Write a response describing how you, as the Systems Engineer, would
go about resolving this issue. Use your imagination, and try to capture what
you would really do. Take into account and express in your writing the things
you’ve learned so far in this module: What are your considerations? What are
your priorities? What do you think about the future prospects for the “next
generation, enhanced” version of the system as a result of your approach?
Solution
In regards to the scenario above,
there are multiple responsibilities that I would have as the systems engineer
responsible for resolving the issue between the guidance, navigation and
control team and the payload delivery team.
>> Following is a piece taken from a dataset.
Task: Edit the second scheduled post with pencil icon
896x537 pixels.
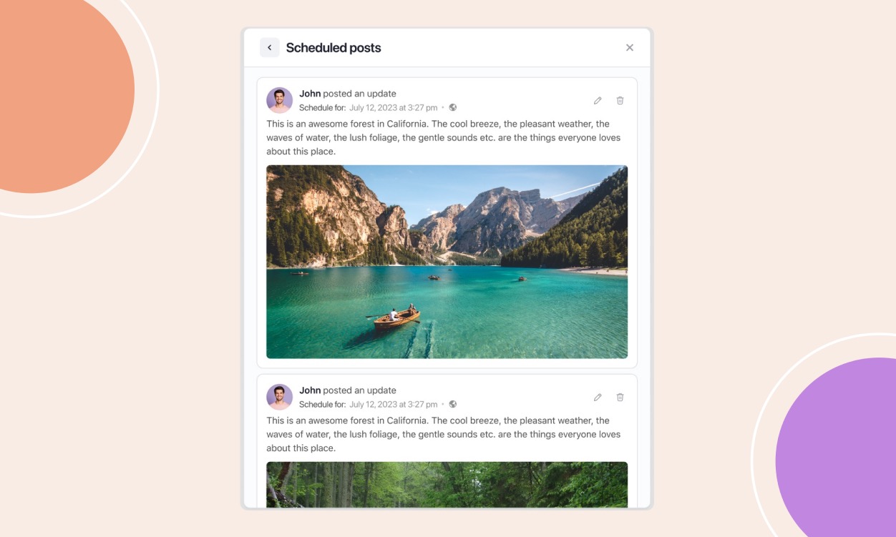Action: [598, 398]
The three overarching roles that an
ideal systems engineer must assume are; intermediary between design teams, the
decision maker when conflicts occur between teams’ and final authority on
whether a is ready to hand off to the costumer. Within each role, I must also
examine and understand the requirements set forth by the customer, provide
clear and concise communication between design teams, and be prepared to take
charge of the project as a whole to ensure its on time, well designed, and
meets expectations (Embry Riddle Aeronautical University, 2015). Below I have outlined how I would
resolve to current issue by analyzing and describing how I would accomplish
each one of my three overarching responsibilities.
Systems
Engineer as an Intermediary
As the systems engineer I would recognize that the two
design teams that are arguing are responsible for very different systems that
require very unique technical knowledge to accomplish. The skills associated
with developing guidance and navigation are very technical with much of the
detail in sensors and computer coding. The payload delivery design team would
be more focused on the mechanical aspect of the project. The Payload design
team may also feel a certain level of self-proclaimed importance due to the
fact that the entire project is essentially built to perform the single task
that they are reasonable for. It’s this understanding of not only the requirements
and project, but it’s the interpersonal skills and understanding of the design
teams as people that could help me perform my duties as an intermediary. I
would work to educate both design teams as to how important the other teams
contribution to the total project is and perhaps encourage them to take a
minute and put themselves in the others shoes. Here we could pass ideas between
the design teams and ensure both teams have a good understanding of how far
they should be willing to flex in order to ensure the project completion stays
the main focus. Perhaps this alone would invigorate one or both teams to seek
smart and cost effective solutions to reduce weight from their respective
components.
Systems
Engineer as the Decision Maker
If acting as the
intermediary failed to result in a constructive resolution to the overweight
problem between both design teams, I would have to utilize the decision making responsibility
of my job to seek resolution to the conflict. In general, I would have to take
a very detailed look at both the requirements and the costs associated with
each design teams’ components and determine for the teams how they would
resolve the conflict. I would have to have enough technically knowledge of both
subsystems in order to make smart and well educated decisions (System engineer vs. system
architect, 2011, p. 73 sec.). Perhaps I could utilize my knowledge of the
system as a whole to help both design teams work a creative solution that would
lower the weight of both components. Perhaps the off the shelf systems that
both teams used contained their own power control unit, but the design team
associated with power control told me that they would be able to handle the
power control requirements of each of the subsystems in question and both teams
would be able to reduce the weight of the system through this efficiency. I
would tell both teams to integrate into the main power control unit and then
the conflict would be resolved. This example not only demonstrates my role as
decision maker, but also reinforces my role as intermediary between design
teams at the same time.
Systems
Engineer as the Final Authority
In regards to the
above scenario, my role as final authority ties into all other aspects of my
job as systems engineer due to the fact that my adherence to satisfying the
original requirements is what sparked the conflict in the first place. If I did
not take my role as the final authority seriously, I may have aloud to teams to
continue forward with their current and produce a final product that was not
capable of what it was advertised to do. This would hinder both current and
future sales potential.
The above
responsibilities often run concurrently and continually while performing duties
as a systems engineer therefore it’s essential to continually relook the requirements
and current technology in order to stay one step ahead of the design process.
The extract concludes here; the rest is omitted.